▶ **What to produce**: Update the dataset rows below by changing every "The image size is" to "The screenshot size is" and leaving everything else unchanged.

[Dataset rows]
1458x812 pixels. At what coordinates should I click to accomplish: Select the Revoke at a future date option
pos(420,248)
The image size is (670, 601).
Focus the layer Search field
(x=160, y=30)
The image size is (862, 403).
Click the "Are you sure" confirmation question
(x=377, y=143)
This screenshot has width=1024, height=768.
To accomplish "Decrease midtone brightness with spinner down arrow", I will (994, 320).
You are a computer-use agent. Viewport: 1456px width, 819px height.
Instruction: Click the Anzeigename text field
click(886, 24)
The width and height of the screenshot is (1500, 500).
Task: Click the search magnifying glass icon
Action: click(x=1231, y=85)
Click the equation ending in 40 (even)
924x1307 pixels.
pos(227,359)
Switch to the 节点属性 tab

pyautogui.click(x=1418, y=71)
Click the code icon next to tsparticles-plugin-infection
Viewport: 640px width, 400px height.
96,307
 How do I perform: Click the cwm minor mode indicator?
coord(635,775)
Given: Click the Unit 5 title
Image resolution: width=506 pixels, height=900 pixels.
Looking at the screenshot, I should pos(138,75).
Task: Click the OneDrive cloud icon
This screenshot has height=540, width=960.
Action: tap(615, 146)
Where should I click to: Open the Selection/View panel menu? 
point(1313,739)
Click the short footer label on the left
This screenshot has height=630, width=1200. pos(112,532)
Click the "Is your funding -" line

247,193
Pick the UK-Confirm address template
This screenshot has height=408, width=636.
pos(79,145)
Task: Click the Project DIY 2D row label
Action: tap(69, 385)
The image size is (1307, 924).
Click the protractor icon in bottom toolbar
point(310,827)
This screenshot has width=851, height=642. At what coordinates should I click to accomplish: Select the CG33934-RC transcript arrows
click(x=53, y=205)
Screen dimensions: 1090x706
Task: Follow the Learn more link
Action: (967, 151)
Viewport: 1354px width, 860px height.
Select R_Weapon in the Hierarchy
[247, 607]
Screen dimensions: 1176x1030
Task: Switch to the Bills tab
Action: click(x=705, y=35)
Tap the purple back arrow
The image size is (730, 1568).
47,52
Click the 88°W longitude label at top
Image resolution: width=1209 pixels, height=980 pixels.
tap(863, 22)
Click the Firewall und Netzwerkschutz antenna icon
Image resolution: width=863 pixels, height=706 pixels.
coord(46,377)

▶ **Solved problem**:
1458x812 pixels. At what coordinates should I click to accomplish: Select the Revoke at a future date option
pos(420,248)
The screenshot size is (670, 601).
Focus the layer Search field
(x=160, y=30)
The screenshot size is (862, 403).
Click the "Are you sure" confirmation question
(x=377, y=143)
This screenshot has width=1024, height=768.
To accomplish "Decrease midtone brightness with spinner down arrow", I will (994, 320).
You are a computer-use agent. Viewport: 1456px width, 819px height.
Instruction: Click the Anzeigename text field
click(886, 24)
The width and height of the screenshot is (1500, 500).
Task: Click the search magnifying glass icon
Action: click(x=1231, y=85)
Click the equation ending in 40 (even)
924x1307 pixels.
pos(227,359)
Switch to the 节点属性 tab

pyautogui.click(x=1418, y=71)
Click the code icon next to tsparticles-plugin-infection
Viewport: 640px width, 400px height.
96,307
 How do I perform: Click the cwm minor mode indicator?
coord(635,775)
Given: Click the Unit 5 title
Image resolution: width=506 pixels, height=900 pixels.
Looking at the screenshot, I should pos(138,75).
Task: Click the OneDrive cloud icon
This screenshot has height=540, width=960.
Action: tap(615, 146)
Where should I click to: Open the Selection/View panel menu? 
point(1313,739)
Click the short footer label on the left
This screenshot has height=630, width=1200. pos(112,532)
Click the "Is your funding -" line

247,193
Pick the UK-Confirm address template
This screenshot has height=408, width=636.
pos(79,145)
Task: Click the Project DIY 2D row label
Action: tap(69, 385)
The screenshot size is (1307, 924).
Click the protractor icon in bottom toolbar
point(310,827)
This screenshot has width=851, height=642. At what coordinates should I click to accomplish: Select the CG33934-RC transcript arrows
click(x=53, y=205)
Screen dimensions: 1090x706
Task: Follow the Learn more link
Action: (967, 151)
Viewport: 1354px width, 860px height.
Select R_Weapon in the Hierarchy
[247, 607]
Screen dimensions: 1176x1030
Task: Switch to the Bills tab
Action: click(x=705, y=35)
Tap the purple back arrow
The screenshot size is (730, 1568).
47,52
Click the 88°W longitude label at top
Image resolution: width=1209 pixels, height=980 pixels.
tap(863, 22)
Click the Firewall und Netzwerkschutz antenna icon
Image resolution: width=863 pixels, height=706 pixels.
coord(46,377)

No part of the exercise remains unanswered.